Alternatives to Carbide: Modular and Indexable Drills

Drilling is used in a broad range of jobs, however, and what’s good for one holemaking application might be less effective for others. For instance, while solid carbide offers many benefits, particularly when making smaller holes, what about larger ones where its cost becomes prohibitive?

Here again, cutting tool manufacturers have come to the rescue with various cost-effective solutions. For example, modular drills boasting quick-change carbide heads ease into solid drilling territory at diameters of around ½ inch and continue up to 1½ inches and beyond, depending on the manufacturer.

Beyond this are the indexable drills that machinists have been using for the past few decades, albeit versions with better carbide, coatings and geometries, followed by annular cutters and trepanning tools, which are technically not drills at all.

Then there’s gun drilling. Like the methods just mentioned, it’s also a specialty application and is beyond the purview of “regular” holemaking, but machine shops are likely to benefit from understanding its capabilities as an alternative (but probably outsourced) holemaking technique.

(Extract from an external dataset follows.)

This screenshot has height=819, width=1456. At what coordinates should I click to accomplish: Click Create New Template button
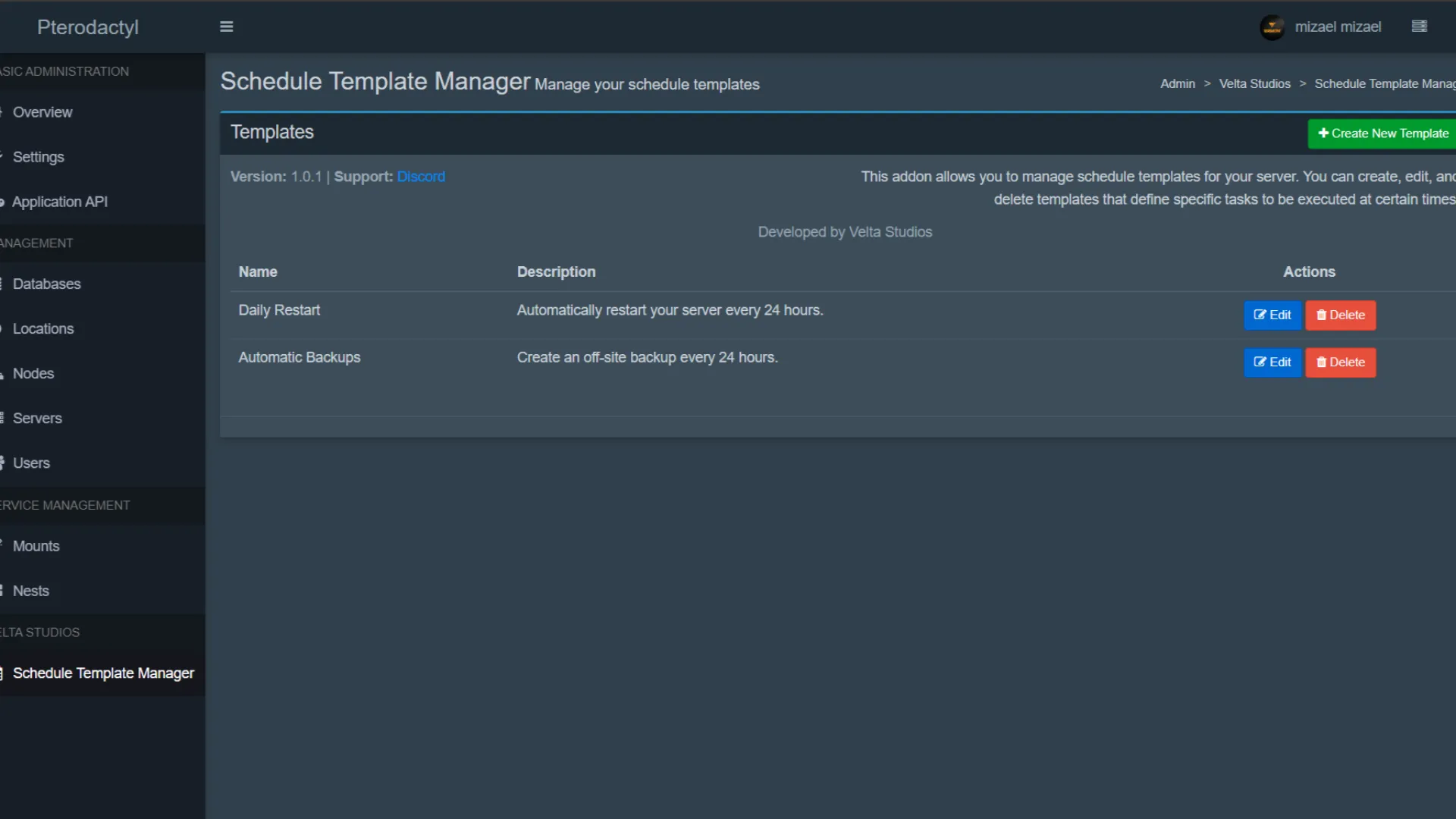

Part of that understanding is the realization that gun drilling might be unnecessary—Sandvik Coromant, Guhring and other cutting tool manufacturers offer coolant-fed, solid carbide drills in lengths 30xD or greater. Holes of that depth were, at one time, gun-drilling-only candidates.

“Just be sure that you slow these long drills way down—say 100 rpm or so—until they’re inside the pilot hole,” Schwenke says. “And if you do need to clear the chips, set the G83 clearance plane to just below the part’s upper surface, keeping the drill contained.”

Back to Basics with Solid Carbide

Returning to solid carbide drills, which can (or should) make up the lion’s share of all holemaking tools, some basic ground rules apply if you want to maximize tool life and get the most parts out the door in the least amount of time:

• Minimize runout: Whether using a drill, end mill or reamer, rotary tool runout must be kept to a minimum. Larson and Schwenke suggest that high-quality, well-maintained hydraulic toolholders are among the best ways to achieve this but agree that shrink-fit and mechanical holders have their place. Whatever the toolholding solutions, double-check the assembly with a dial indicator or, better yet, an optical or vision-equipped offline tool presetter.
• Spotting success: While “spot drilling” or drilling of a pilot hole is often unnecessary with a solid carbide or modular drill, that perk vanishes beyond a certain length-to-diameter ratio, which most experts say starts at 10:1, less in tough materials like Inconel and austenitic (300-series) stainless steels. Here, drilling to 1 diameter deep with a stubby drill is advisable, followed by progressively longer drills as needed to reach final hole depth.

It’s also important to adhere to the manufacturer’s recommended feeds and speeds, and when possible, apply at least 60 bar (870 psi) of filtered, properly mixed cutting fluid.

Read More: From Carbide to Coolant-Through: Deep-Hole Drilling, Simplified

Oil is another alternative, but it does not offer the same cooling capabilities as water-based alternatives (but boasts greater lubricity). “Coolant pressure is an important consideration, especially with smaller drills,” Schwenke says. “Good filtration for your coolant system is also needed and should not be overlooked.”

When Ideal Cutting Speeds Are Out of Reach

All this good advice becomes even more crucial with “micro” drills, or those under 1 millimeter in diameter. Here, even the smallest amounts of tool runout or failing to follow feed and speed recommendations are deal breakers (and quite possibly, drill breakers).   

The catch is that achieving recommended rates can be tough. Do the math on a 0.02-inch microdrill like those offered by Sandvik Coromant, Guhring and many other cutting tool providers and you’ll quickly see that your machine tool might be inadequate.

For instance, a cutting speed of only 200 surface feet per minute (SFM) requires a spindle speed of 38,200 rpm, far faster than most machining centers can achieve. Most modern cutting tools can run at surface speeds much higher than that, even in superalloys and hardened steels.

Larson’s advice is to do the best you can with your equipment. “A speeder head might help in this situation, but in most cases, you’re going to be under the recommended cutting speed. About the only thing you can do here is adjust the feed rate downward to maintain the proper chip load.”